Terms Extractor

Java tools for extracting terms from XLIFF 2.0 files.

This project is based on the paper YAKE! Keyword extraction from single documents using multiple local features by Ricardo Campos, Vítor Mangaravite, Arian Pasquali, Alípio Jorge, Célia Nunes and Adam Jatowt.

Features

Monolingual Term Extraction: Extract terms from source text in XLIFF files
Bilingual Term Extraction: Extract translation pair candidates from XLIFF files with confirmed translations
Automatic Deduplication: Intelligent merging of similar terms
Multiple Quality Filters: Co-occurrence, mutual best match, and relevance-based filtering

Requirements for building

Java 21 (get it from https://adoptium.net/)
Gradle 9.2 or newer (get it from https://gradle.org/install/)

Building

Follow these steps to build the project:

git clone https://github.com/rmraya/Terms.git
cd Terms
gradle

A binary distribution will be created in /dist folder.

Usage

Monolingual Term Extraction

Execute dist/extractTerms.sh or dist\extractTerms.cmd and the program will display the following usage information:

INFO: Usage:

    termExtractor [-version] [-help] -xliff xliffFile [-output outputFile] [-minFreq frequency] [-maxLength length] [-maxScore score] [-generic] [-debug]

Where:

        -version:   (optional) Display version information and exit
        -help:      (optional) Display this usage information and exit
        -xliff:     The XLIFF file to process
        -output:    (optional) The output file where the terms will be written
        -maxLength: (optional) The maximum number of words in a term.

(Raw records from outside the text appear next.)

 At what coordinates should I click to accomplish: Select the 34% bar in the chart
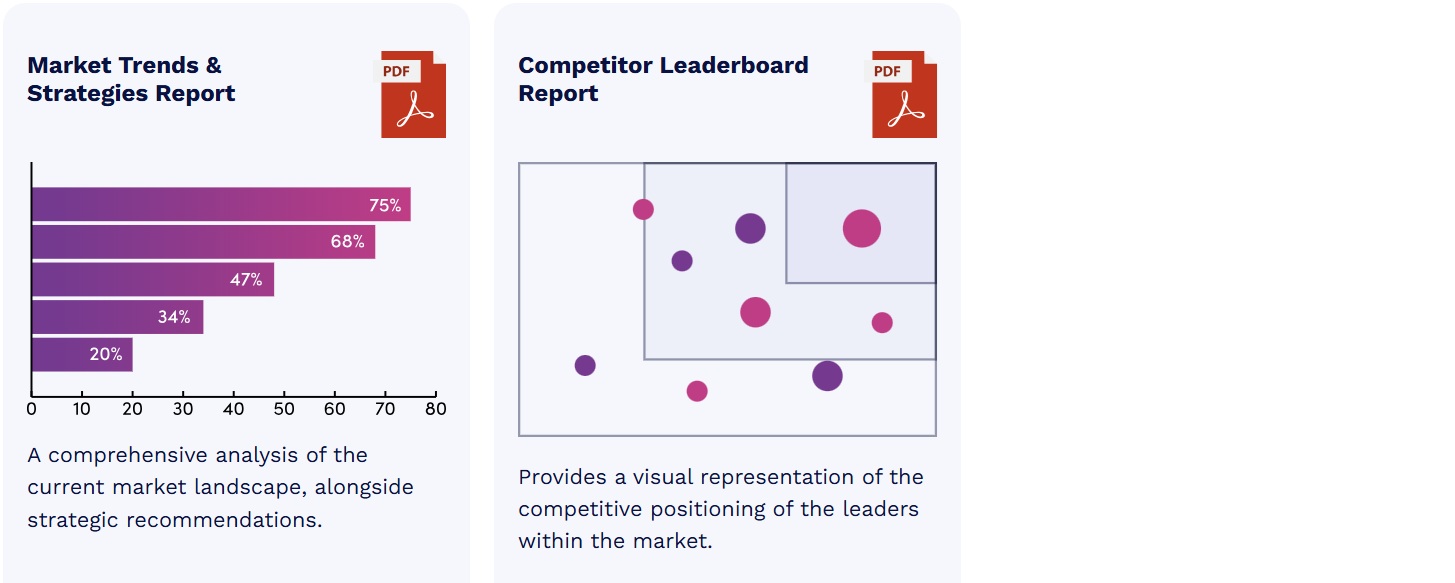click(x=117, y=317)
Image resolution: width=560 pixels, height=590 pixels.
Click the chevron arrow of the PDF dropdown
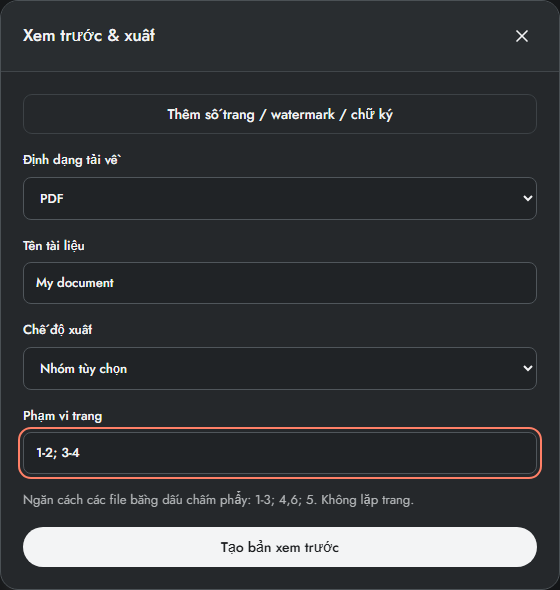(528, 198)
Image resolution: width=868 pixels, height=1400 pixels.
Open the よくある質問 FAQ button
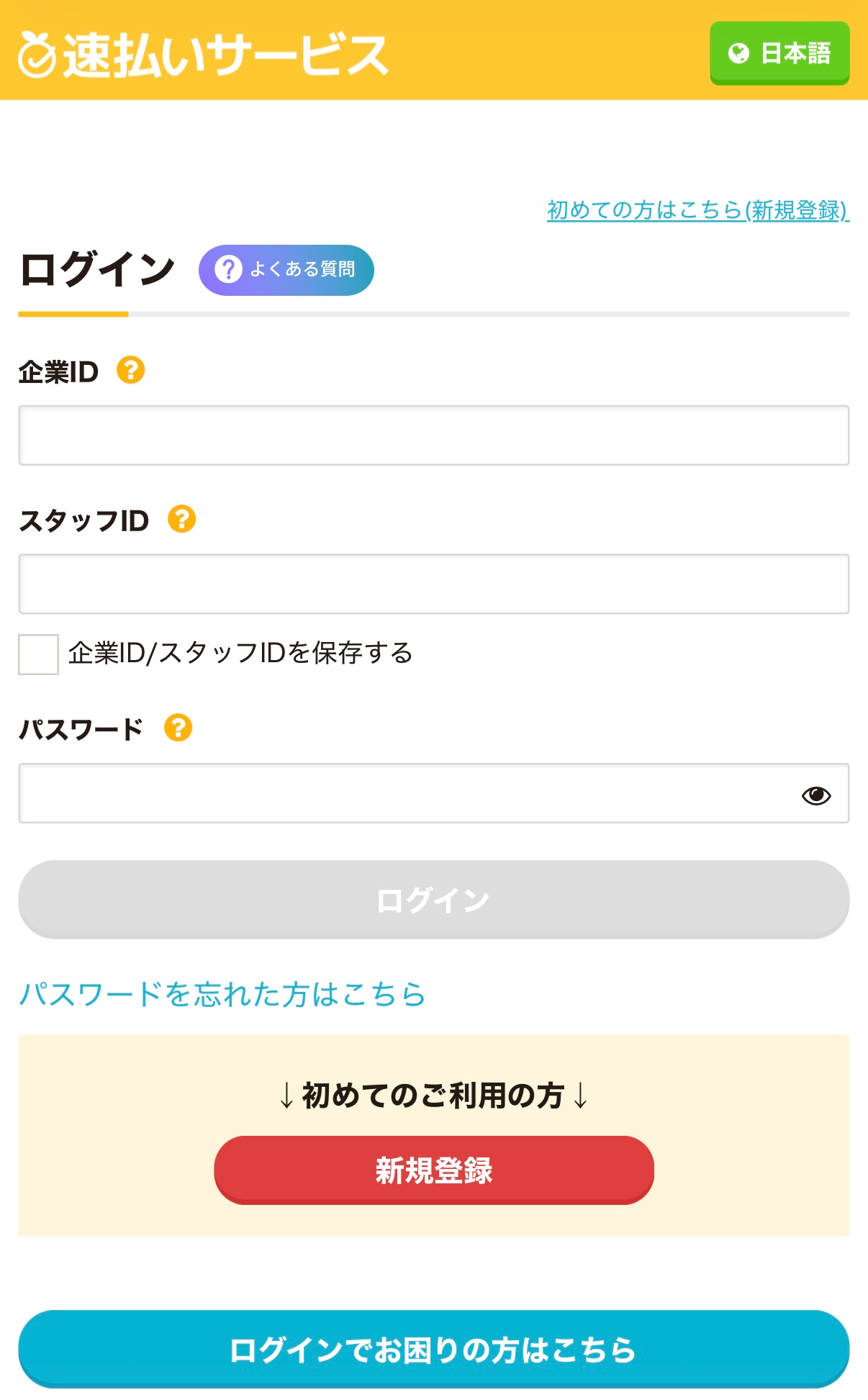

Default: 3
        -minFreq:   (optional) The minimum frequency for a term to be considered. Default: 3
        -maxScore:  (optional) The maximum score for a term to be considered. Default: 0.001
        -generic:   (optional) Include terms with relevance < 1.0. Default: false
        -debug:     (optional) Enable debug mode with detailed logging. Default: false

By default, the program extracts terms with a minimum frequency of 3, a maximum length of 3 words, and a maximum score of 10.0. All terms (both single-word and multi-word) are included by default.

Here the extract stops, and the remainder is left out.